My daughter, who seems committed to Judaism, goes to public school at this time. Here are several challenges that we have had in the short time since school started. For those of you who sent your kids or are sending your kids to public school, please share your experiences and what you have done in similar situations. Of course, these problems would be solved if she could attend a Jewish school or if we lived in an area highly populated by orthodox Jews, where there are lots of after-school activities for Frum kids, but in our particular situation, at this time, we don’t have those options. Perhaps we can help each other through these challenges, to raise Frum children despite their need to be in decidedly non-Jewish environments.
1) Some children have made fun of my daughter for dressing modestly- why does she wear long skirts? Because she is not American and other negative remarks.
2) The teacher wants my daughter to read secular material from a school list for her personal reading at home so that she can earn points and participate in “celebrations”.

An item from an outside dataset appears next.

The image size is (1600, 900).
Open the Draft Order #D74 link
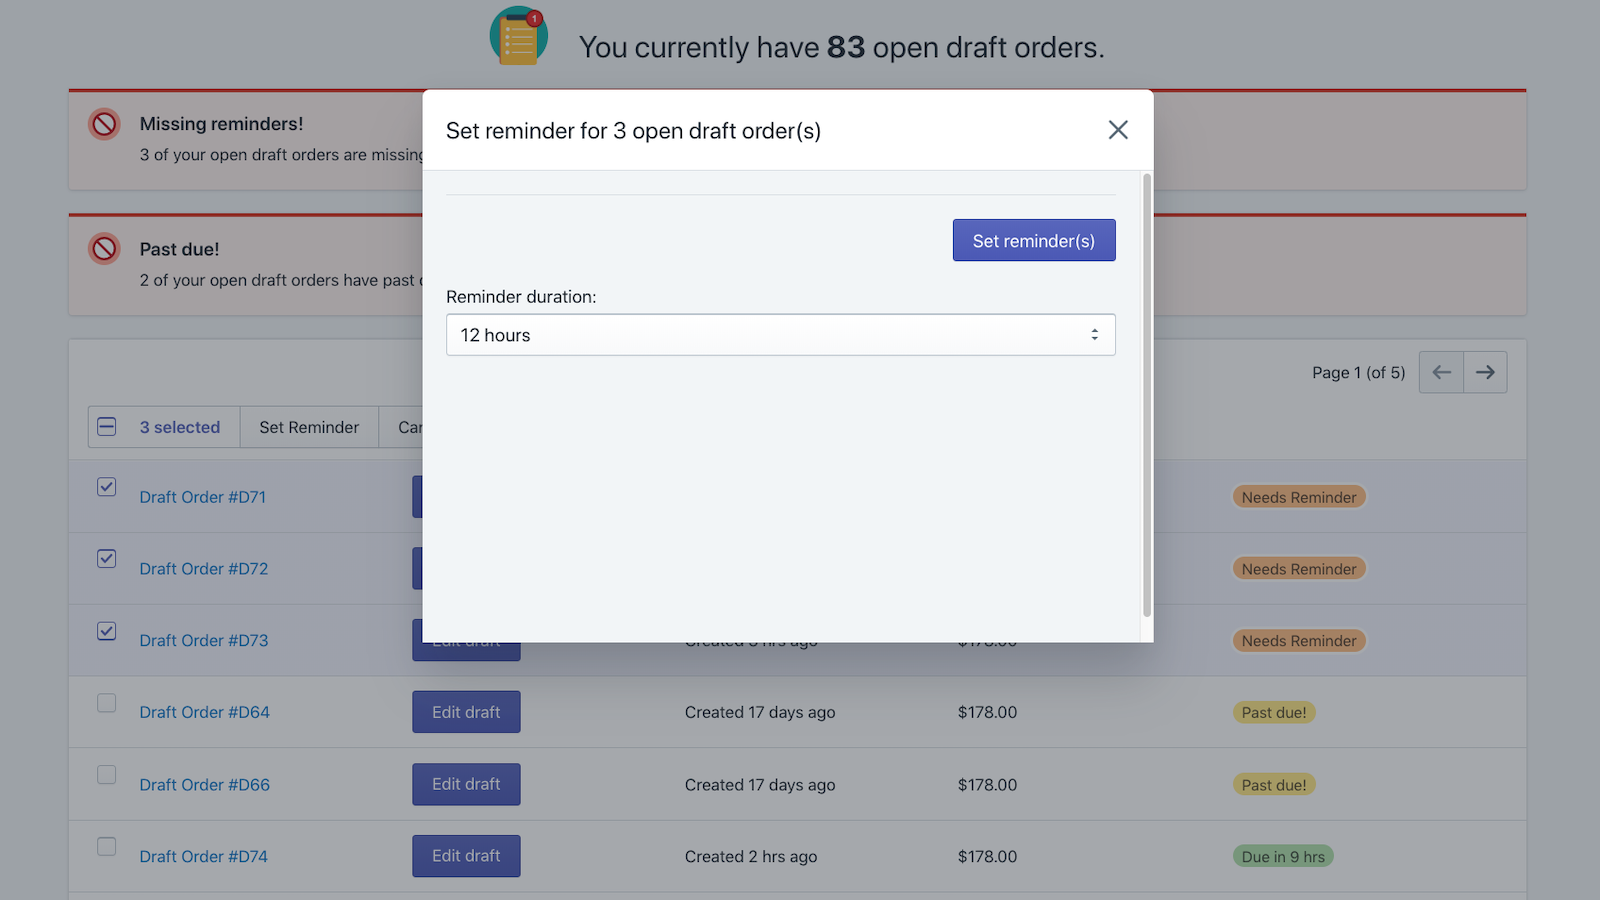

This has three challenges- the reading material may not be appropriate by frum standards, secular reading at home takes away from the small window of opportunity to provide my daughter with opportunities for Jewish study (even fun Jewish reading) AND the celebrations are mixed-gender parties, social activities of a non-frum/non-Jewish nature, and outings. There will also be events at various times throughout the year to mark occasions and (non-Jewish holidays).
3) The class will also regularly receive rewards in the form of movies, which also may not be appropriate for a frum child (or possibly any young child).
4) If I ask that my daughter be allowed to not participate in activities and movies, how can I help her to not feel left out and different in a school setting where there are no other orthodox Jewish children or perhaps not even any other Jewish kids? I am concerned that that being Jewish and observant will not seem worth it to her after a while and she will just want to blend in. (We do go to shul in another city and she is able to go to Hebrew school and camp, B’ezrat Hashem, and have some friends there, but the distance prohibits much involvement during the week).
5) The boys and girls in the class must play sports together- such as dodge ball. Sitting together in class, working together, and spending the whole day together would seem to breed a familiarity between the boys and the girls that does not seem appropriate for a frum girl. How can I help her keep frum values in this situation and not go down the path taken by many girls in public school to get involved with boyfriends at a young age.
6) There is also the issue of absences for yomim tovim when the other kids go to school and then needing to make up massive amounts of work (mostly completing lots of worksheets).
7) The teacher is very focused on all children being included in all activities so that children will feel a part of the group, however, being a part of this group may not be beneficial from the point of view of raising a frum child and planning for a good shidduch and Torah life as an adult.
8) How can I help the teacher understand that, in all these issues, I am trying to raise my daughter in a very positive way and not trying make her seem different or separate her from the larger group and activities for negative reasons?
Thanks for any suggestions others may have. May all of our children have wonderful years at school and bring us lots of nachas in the years to come.